• **任务说明**:
请逐字照录膛口流场节选中的一段：以含有“圖4(a)為t=0.72 m”的字句开头，至“狀激波逐漸衰減成為菱形激波。”结束。

• **阅读节选**:
——————————

圖4(a)為t=0.72 ms時的膛口流場結構。由圖4(a)可見,火藥燃氣沖擊波為近似半球形,由于翼面的約束作用,射流核心向上方發生偏斜。入射激波、馬赫盤組成的射流核心區域與光膛口條件下的膛口射流結構相似,管內氣體出口后與被膛口沖擊波壓縮的空氣之間的界面壓力連續,但密度不連續,形成接觸間斷。如圖4(b)所示,沖擊波的傳播范圍不斷擴大,越過機翼前端,形成繞射激波和渦環。隨著膛內壓力的降低,內外壓力比逐漸減小,欠膨脹射流的結構由瓶狀激波逐漸衰減成為菱形激波。
圖5為來流速度Ma為2.50條件下膛口沖擊波的計算紋影圖。由圖5可見,受超音速來流的影響,最外圍弧形沖擊波(即火藥燃氣沖擊波)中心跟隨來流向左運動。圖6所示為t=1 ms時來流速度Ma為2.50時的速度云圖及流線圖。從圖6中可以看出:膛口射流形成的瓶狀核心區域與來流方向相反,阻擋了來流沿翼面運動,在瓶狀激波上游形成一個分離渦;膛口氣流穿過馬赫盤后繼續向右與來流相對運動,形成的氣流類似楔形障礙物,超音速來流運動至此方向發生偏轉并壓縮,形成一個斜激波,即分離激波,如圖5(a)所示。當t=2.37 ms時,膛口流場進一步發展,分離激波與火藥燃氣沖擊波一起繼續向前運動,并穿過翼尖斜激波;分離激波與火藥燃氣沖擊波相交,形成所謂的λ激波,交點為圖5(b)所示的三波點。分離激波后的氣流壓力與分離渦環內的氣體壓力連續,但速度與密度不連續,形成滑移面;在膛口左側,由于瓶狀激波的阻礙作用,同樣形成了一個渦環,該渦環內的氣流速度較低,在膛口左側一定范圍內速度邊界層不明顯。

——————————

• **原始数据**:

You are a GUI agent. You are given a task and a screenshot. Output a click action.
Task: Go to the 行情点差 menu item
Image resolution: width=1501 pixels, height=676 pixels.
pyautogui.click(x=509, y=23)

——————————

• **完成结果**:
圖4(a)為t=0.72 ms時的膛口流場結構。由圖4(a)可見,火藥燃氣沖擊波為近似半球形,由于翼面的約束作用,射流核心向上方發生偏斜。入射激波、馬赫盤組成的射流核心區域與光膛口條件下的膛口射流結構相似,管內氣體出口后與被膛口沖擊波壓縮的空氣之間的界面壓力連續,但密度不連續,形成接觸間斷。如圖4(b)所示,沖擊波的傳播范圍不斷擴大,越過機翼前端,形成繞射激波和渦環。隨著膛內壓力的降低,內外壓力比逐漸減小,欠膨脹射流的結構由瓶狀激波逐漸衰減成為菱形激波。